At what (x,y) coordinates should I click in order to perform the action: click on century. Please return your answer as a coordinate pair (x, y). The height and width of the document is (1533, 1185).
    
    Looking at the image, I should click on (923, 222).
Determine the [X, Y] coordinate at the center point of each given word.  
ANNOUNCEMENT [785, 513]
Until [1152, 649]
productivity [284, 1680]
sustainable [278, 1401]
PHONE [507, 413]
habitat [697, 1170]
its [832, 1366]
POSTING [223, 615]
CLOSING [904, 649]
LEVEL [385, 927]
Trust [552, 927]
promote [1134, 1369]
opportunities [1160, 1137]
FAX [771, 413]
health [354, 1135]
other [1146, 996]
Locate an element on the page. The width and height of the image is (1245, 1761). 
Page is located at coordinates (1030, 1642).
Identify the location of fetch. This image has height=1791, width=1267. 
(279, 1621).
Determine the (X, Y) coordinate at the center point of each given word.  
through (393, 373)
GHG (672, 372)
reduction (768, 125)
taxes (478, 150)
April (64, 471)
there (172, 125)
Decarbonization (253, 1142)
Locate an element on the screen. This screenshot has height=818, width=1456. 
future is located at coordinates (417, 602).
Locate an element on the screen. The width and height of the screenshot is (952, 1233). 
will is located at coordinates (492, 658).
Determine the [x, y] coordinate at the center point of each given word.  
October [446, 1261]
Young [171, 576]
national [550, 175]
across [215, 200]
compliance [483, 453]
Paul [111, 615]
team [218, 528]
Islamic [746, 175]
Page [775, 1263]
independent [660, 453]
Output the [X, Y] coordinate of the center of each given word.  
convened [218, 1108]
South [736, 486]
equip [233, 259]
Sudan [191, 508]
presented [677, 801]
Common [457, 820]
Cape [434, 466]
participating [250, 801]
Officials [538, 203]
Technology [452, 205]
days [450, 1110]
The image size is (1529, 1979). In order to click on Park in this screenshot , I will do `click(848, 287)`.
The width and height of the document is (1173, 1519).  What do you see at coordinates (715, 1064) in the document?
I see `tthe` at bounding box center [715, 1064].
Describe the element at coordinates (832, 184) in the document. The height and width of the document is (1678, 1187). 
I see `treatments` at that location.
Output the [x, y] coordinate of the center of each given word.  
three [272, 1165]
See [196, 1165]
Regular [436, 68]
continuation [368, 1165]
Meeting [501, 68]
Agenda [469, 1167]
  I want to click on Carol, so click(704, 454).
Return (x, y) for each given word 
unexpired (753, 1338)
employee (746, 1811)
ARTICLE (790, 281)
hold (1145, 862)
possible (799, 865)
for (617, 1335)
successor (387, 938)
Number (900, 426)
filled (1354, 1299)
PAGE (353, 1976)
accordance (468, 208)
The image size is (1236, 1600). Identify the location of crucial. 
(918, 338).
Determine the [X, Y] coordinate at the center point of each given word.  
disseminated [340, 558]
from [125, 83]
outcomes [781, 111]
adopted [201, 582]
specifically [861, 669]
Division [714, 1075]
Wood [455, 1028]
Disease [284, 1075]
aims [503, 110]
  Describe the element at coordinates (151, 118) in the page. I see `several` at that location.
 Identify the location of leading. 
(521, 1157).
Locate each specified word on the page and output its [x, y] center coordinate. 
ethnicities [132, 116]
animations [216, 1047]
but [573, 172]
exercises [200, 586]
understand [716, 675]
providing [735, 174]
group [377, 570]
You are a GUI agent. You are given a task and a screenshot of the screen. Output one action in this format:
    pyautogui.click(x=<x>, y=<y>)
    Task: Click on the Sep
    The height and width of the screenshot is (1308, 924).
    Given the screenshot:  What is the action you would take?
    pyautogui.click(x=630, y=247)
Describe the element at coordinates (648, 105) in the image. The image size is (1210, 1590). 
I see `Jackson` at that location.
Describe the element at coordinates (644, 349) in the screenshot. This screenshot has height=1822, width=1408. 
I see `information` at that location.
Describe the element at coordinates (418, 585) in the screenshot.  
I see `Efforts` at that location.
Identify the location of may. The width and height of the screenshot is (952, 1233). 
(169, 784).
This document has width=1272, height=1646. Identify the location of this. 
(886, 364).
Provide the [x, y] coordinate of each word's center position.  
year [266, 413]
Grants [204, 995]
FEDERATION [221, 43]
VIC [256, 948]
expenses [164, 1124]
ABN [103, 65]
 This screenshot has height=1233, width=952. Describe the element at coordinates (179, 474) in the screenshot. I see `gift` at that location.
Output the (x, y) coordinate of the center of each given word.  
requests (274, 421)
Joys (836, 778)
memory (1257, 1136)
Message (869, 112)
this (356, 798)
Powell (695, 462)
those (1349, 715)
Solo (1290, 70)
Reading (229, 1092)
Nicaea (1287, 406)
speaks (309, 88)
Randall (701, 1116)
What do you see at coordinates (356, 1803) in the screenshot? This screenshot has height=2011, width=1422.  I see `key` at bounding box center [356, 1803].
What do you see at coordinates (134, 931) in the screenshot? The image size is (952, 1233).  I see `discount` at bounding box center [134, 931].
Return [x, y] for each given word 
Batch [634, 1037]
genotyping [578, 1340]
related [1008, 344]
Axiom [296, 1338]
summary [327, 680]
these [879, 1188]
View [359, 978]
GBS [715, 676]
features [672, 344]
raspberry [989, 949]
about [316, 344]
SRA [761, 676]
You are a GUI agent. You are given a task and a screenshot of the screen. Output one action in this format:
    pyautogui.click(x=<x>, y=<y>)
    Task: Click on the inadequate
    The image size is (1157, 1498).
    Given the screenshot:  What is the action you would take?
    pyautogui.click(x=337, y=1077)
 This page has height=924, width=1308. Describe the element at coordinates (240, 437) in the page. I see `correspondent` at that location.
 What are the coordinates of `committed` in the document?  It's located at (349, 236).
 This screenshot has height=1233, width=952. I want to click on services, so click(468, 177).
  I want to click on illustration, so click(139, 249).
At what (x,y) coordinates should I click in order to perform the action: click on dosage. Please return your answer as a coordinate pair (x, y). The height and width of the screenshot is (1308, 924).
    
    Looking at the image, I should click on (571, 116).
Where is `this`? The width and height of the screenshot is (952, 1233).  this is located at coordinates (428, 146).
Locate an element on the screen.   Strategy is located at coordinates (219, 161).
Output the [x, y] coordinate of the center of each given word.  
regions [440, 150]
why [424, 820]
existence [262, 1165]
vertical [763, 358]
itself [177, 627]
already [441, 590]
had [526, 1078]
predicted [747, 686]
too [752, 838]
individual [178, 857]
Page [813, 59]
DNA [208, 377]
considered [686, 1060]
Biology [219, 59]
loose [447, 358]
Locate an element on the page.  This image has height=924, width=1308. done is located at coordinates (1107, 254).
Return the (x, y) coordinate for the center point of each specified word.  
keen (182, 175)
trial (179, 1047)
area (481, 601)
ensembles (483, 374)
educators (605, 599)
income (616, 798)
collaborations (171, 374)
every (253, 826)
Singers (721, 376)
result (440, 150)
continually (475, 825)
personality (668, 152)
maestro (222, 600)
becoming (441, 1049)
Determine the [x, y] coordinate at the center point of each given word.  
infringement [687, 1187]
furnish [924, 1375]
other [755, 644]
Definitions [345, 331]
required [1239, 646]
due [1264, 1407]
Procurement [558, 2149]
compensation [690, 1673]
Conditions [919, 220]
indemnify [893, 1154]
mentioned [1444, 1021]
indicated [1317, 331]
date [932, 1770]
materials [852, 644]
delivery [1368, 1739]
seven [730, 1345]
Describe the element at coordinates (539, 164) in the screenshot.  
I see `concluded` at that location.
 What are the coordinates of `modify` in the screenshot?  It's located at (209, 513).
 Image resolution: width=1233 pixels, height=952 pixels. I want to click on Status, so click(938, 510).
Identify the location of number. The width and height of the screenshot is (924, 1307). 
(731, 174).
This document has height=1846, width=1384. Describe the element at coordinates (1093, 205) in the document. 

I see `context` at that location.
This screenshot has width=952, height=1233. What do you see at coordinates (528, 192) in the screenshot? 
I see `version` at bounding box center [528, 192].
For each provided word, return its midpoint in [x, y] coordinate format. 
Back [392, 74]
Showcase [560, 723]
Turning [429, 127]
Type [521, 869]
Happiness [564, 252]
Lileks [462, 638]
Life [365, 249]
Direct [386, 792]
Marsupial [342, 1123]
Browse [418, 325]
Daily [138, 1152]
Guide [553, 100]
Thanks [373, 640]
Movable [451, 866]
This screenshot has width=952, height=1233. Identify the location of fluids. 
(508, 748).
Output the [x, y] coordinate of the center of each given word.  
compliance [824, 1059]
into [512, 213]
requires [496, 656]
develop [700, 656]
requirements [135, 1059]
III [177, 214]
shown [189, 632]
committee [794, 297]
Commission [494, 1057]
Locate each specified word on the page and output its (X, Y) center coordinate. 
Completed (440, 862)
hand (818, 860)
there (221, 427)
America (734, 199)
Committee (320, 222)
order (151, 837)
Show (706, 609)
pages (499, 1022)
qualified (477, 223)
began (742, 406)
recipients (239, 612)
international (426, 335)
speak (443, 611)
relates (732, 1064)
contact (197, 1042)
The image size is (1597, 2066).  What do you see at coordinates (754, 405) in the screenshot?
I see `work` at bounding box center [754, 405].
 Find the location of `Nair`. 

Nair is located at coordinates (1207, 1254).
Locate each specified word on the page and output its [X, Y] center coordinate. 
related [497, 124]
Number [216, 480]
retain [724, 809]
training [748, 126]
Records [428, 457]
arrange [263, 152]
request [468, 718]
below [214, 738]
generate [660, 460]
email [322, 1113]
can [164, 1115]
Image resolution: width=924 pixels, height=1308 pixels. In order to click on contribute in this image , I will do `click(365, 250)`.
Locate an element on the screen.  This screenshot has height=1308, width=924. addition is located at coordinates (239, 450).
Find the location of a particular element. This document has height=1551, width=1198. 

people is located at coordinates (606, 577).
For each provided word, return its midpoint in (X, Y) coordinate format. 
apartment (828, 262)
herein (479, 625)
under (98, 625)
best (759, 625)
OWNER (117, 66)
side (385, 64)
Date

# # #

* **WORK TO COMPLETE**
Copy out the data from the line with "pages (499, 1022)" up to and including the line with "Image resolution: width=924", keeping every line unchanged.

* **PROBLEM SOLUTION**
pages (499, 1022)
qualified (477, 223)
began (742, 406)
recipients (239, 612)
international (426, 335)
speak (443, 611)
relates (732, 1064)
contact (197, 1042)
The image size is (1597, 2066).  What do you see at coordinates (754, 405) in the screenshot?
I see `work` at bounding box center [754, 405].
 Find the location of `Nair`. 

Nair is located at coordinates (1207, 1254).
Locate each specified word on the page and output its [X, Y] center coordinate. 
related [497, 124]
Number [216, 480]
retain [724, 809]
training [748, 126]
Records [428, 457]
arrange [263, 152]
request [468, 718]
below [214, 738]
generate [660, 460]
email [322, 1113]
can [164, 1115]
Image resolution: width=924 pixels, height=1308 pixels. In order to click on contribute in this image , I will do `click(365, 250)`.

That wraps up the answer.